Quando Fabbiano assaporava l’ebrezza della top 100 mondiale, dietro le quinte viveva un «bellissimo segreto». La sua avventura e amicizia da sparring partner con Roger Federer. Un esempio-monumento per il pugliese, che ha avuto la fortuna di «palleggiare» più volte con la leggenda. «La prima - ricorda l’atleta che è stato anche convocato in Nazionale e partecipato alle Olimpiadi di Rio 2016 - fu agli Us Open nel 2007, avevo 18 anni. Lui doveva riscaldarsi per la finale contro Djokovic, e la mattina il tour manager Vittorio Selmi mi venne a chiedere se volevo far giocare mezz’ora Federer prima di entrare in campo. Fu un’emozione pazzesca. L’ultima volta è stata lo scorso anno, appena persi nelle qualificazioni a Doha mi arrivò un messaggio dal suo allenatore Severin Luthi, in cui mi chiedeva se avevo voglia di passare qualche giorno con loro a Dubai (sotto in foto). È stata una convivenza intensa in cui abbiamo scherzato e Federer mi ha raccontato molte cose della sua carriera. C’era anche tutta la sua famiglia, i suoi figli che giocavano nel campo affianco e che imitavano il padre. Tutti questi sono ricordi che rimarranno sempre dentro me».

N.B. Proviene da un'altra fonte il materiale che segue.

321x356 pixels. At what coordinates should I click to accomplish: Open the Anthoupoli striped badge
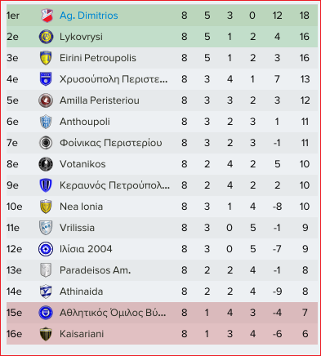pyautogui.click(x=46, y=122)
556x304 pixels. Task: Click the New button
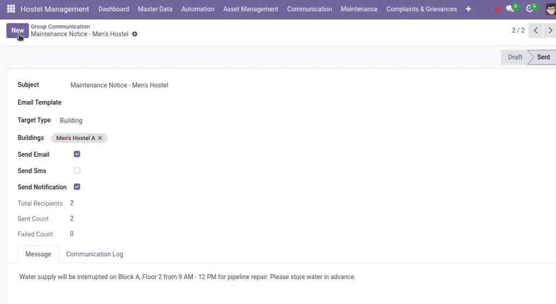(17, 30)
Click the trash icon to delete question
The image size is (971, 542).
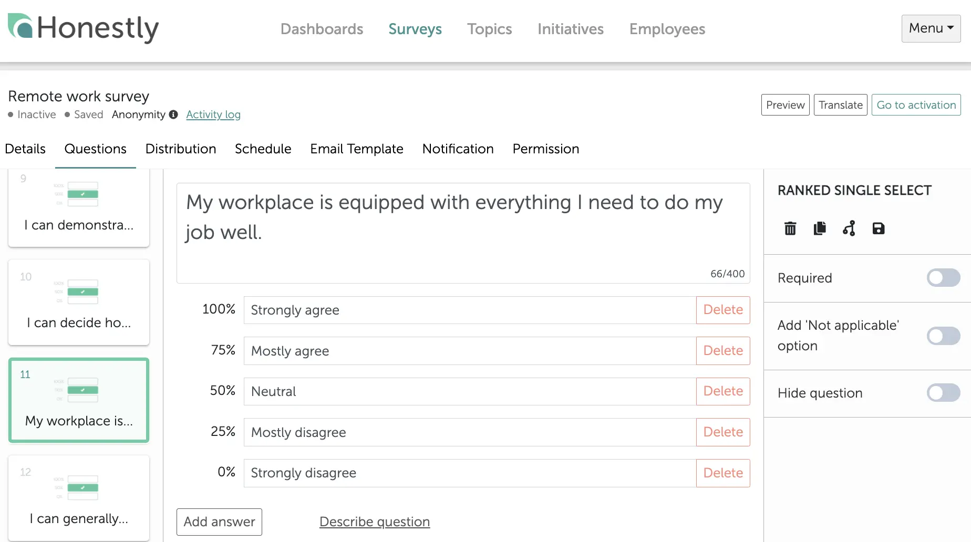(x=790, y=228)
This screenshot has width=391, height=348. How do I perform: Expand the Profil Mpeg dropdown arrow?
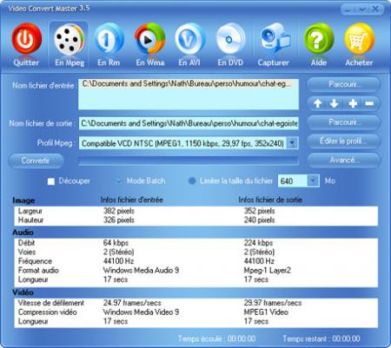292,143
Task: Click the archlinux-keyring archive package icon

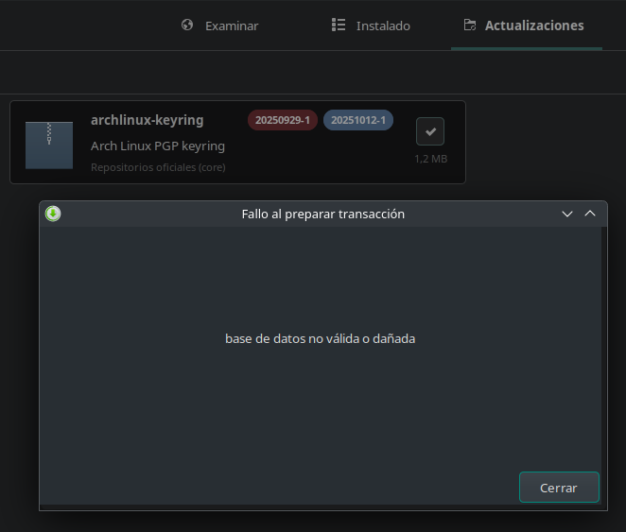Action: coord(49,145)
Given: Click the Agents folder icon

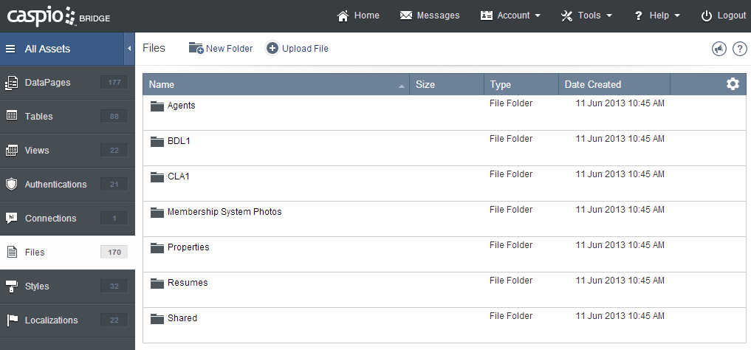Looking at the screenshot, I should [157, 106].
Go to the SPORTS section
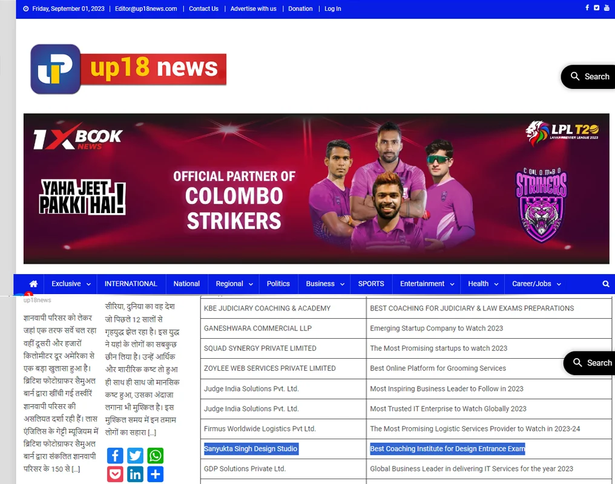This screenshot has width=615, height=484. (371, 284)
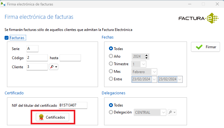Click the Delegación search magnifier icon
Image resolution: width=224 pixels, height=128 pixels.
click(170, 112)
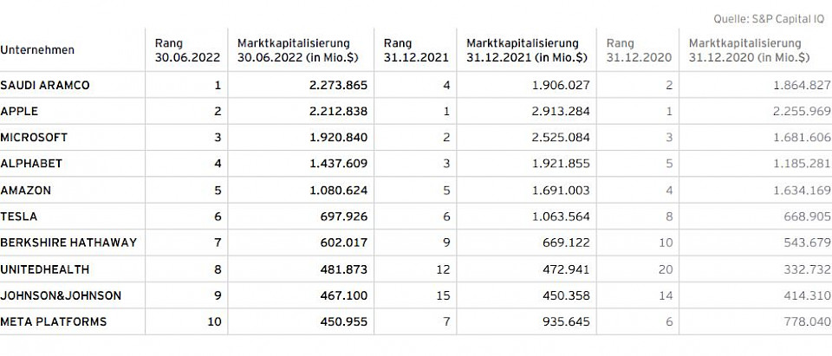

Oggi Fabbiano accoglie così il ritiro del campione da 103 titoli Atp, 20 slam e numero uno mondiale da record per 237 settimane consecutive: «È un giorno che tutti sapevamo sarebbe arrivato. Federer ha dato tanto a noi amanti di questo sport e molti di noi si sono avvicinati al tennis proprio grazie a lui. Lo abbiamo ammirato dentro e fuori dal campo. Di lui mi porterò i suoi consigli che mi hanno insegnato quanto si possono fare grandi cose partendo dalla semplicità e quanto si può diventare un grande personaggio rimanendo tra la gente. Con questo ritiro il nostro sport perderà tanto, ma ci sono e ci saranno grandi giocatori e grandi personaggi che riusciranno a continuare a portare il tennis a livelli ancora più alti».
Fabbiano è otto anni più piccolo di Federer, che a 41, tra le lacrime di Londra con le mani strette al rivale-amico Nadal, appende la sua pesantissima racchetta al chiodo. Il panorama del tennis, il giocatore di San Giorgio Jonico che vanta un Roland Garros da «re» Juniores doppista con Karatchenia, lo vede ancora profondo. Chiusa la parentesi col tecnico australiano Jack Reader, Fabbiano è tornato da un mese alla School Training di Foligno da dove se ne era andato quattro anni fa: «Credo che Fabio Gorietti può aiutarmi a tornare ad alti livelli», dice a due mesi dall’ultimo match giocato a Zug, in un Challenger. Nel frattempo, è diventato per la prima volta papà. «Spero che il piccolo Leo - dice Thomas alla Gazzetta - nei prossimi mesi possa vedermi giocare in un bel centrale di un torneo importante, magari di uno slam. Ecco, il suo amore e il sostegno della mia compagna Giorgia, mi danno l’energia per svegliarmi domani, uscire di casa ed andare ad allenarmi duramente».